#### Assignment
Starting at the line that contains "Instruction: Click the", write out every line through the last one in the records below, word for word. Leave out any pictures.

==== Information

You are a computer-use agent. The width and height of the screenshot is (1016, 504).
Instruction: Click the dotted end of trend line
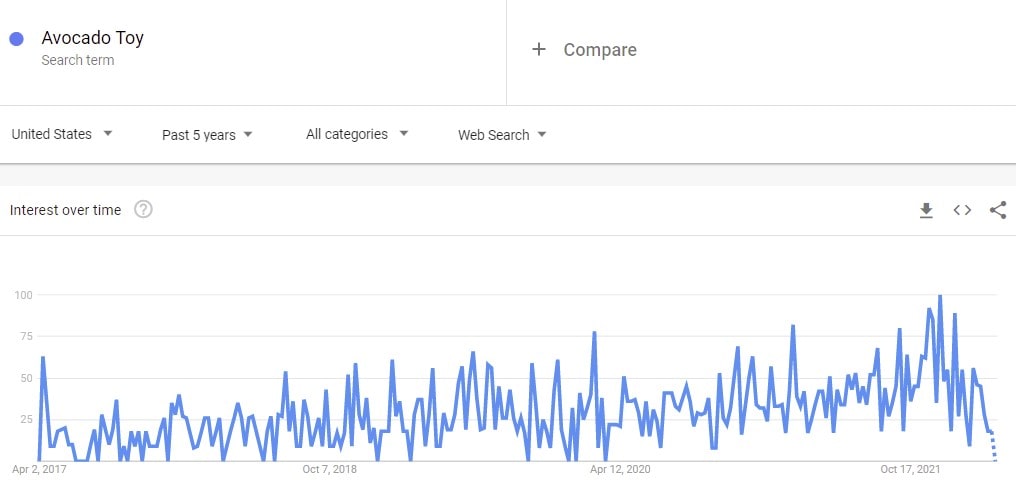point(994,449)
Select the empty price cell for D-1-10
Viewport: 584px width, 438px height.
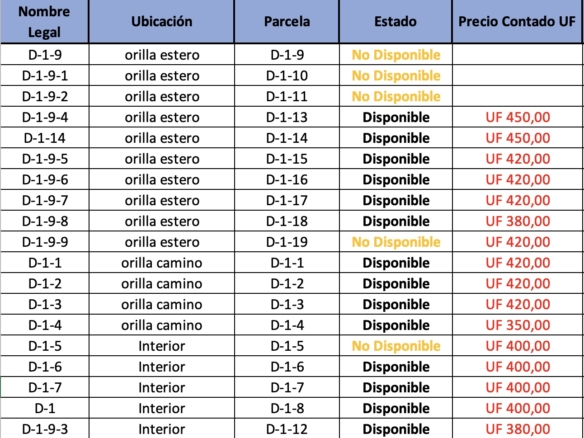coord(517,76)
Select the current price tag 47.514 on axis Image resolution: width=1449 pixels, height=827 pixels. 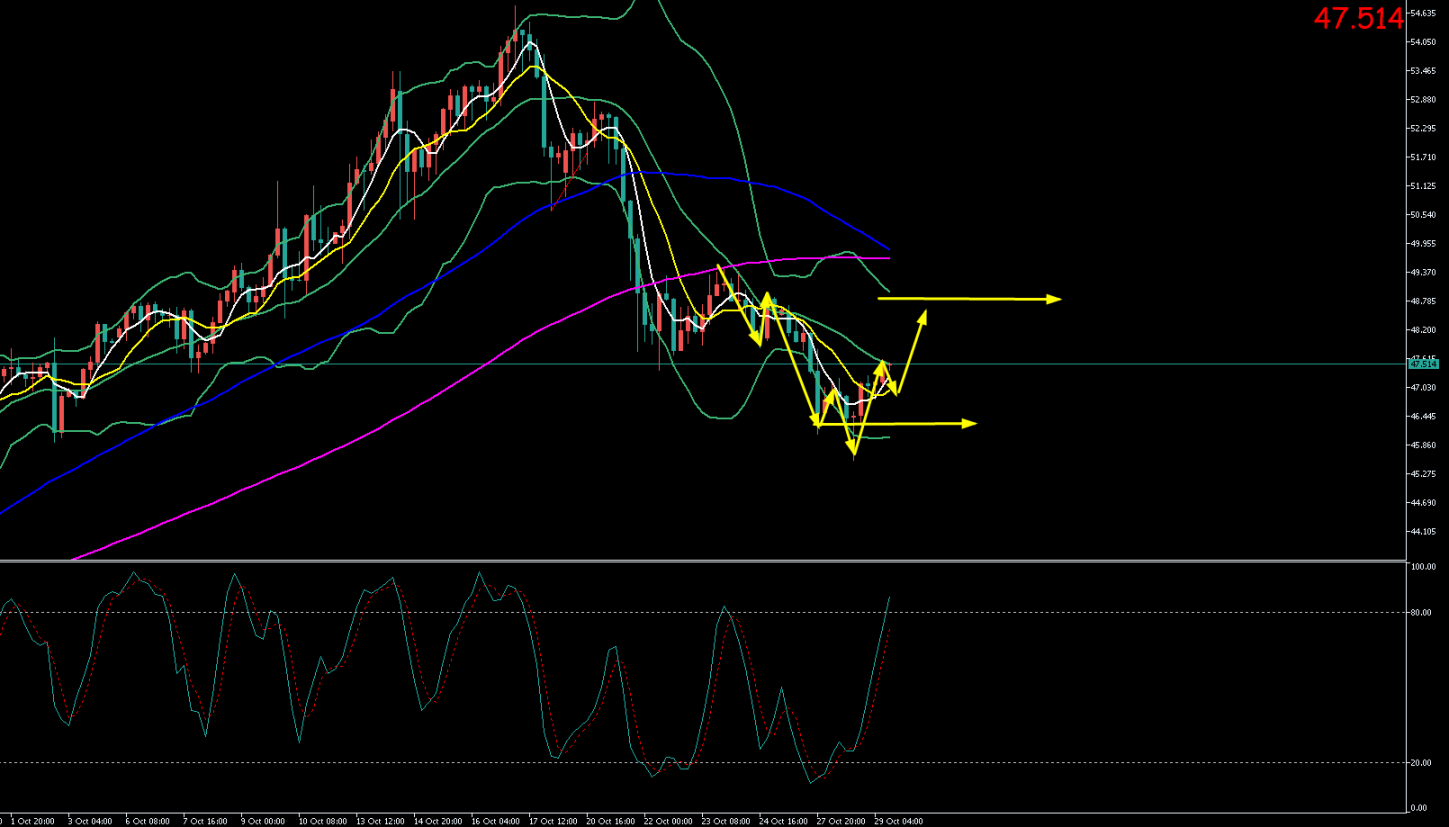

========

#### Problem solution
Instruction: Click the dotted end of trend line
point(994,449)
Select the empty price cell for D-1-10
Viewport: 584px width, 438px height.
coord(517,76)
Select the current price tag 47.514 on axis Image resolution: width=1449 pixels, height=827 pixels. 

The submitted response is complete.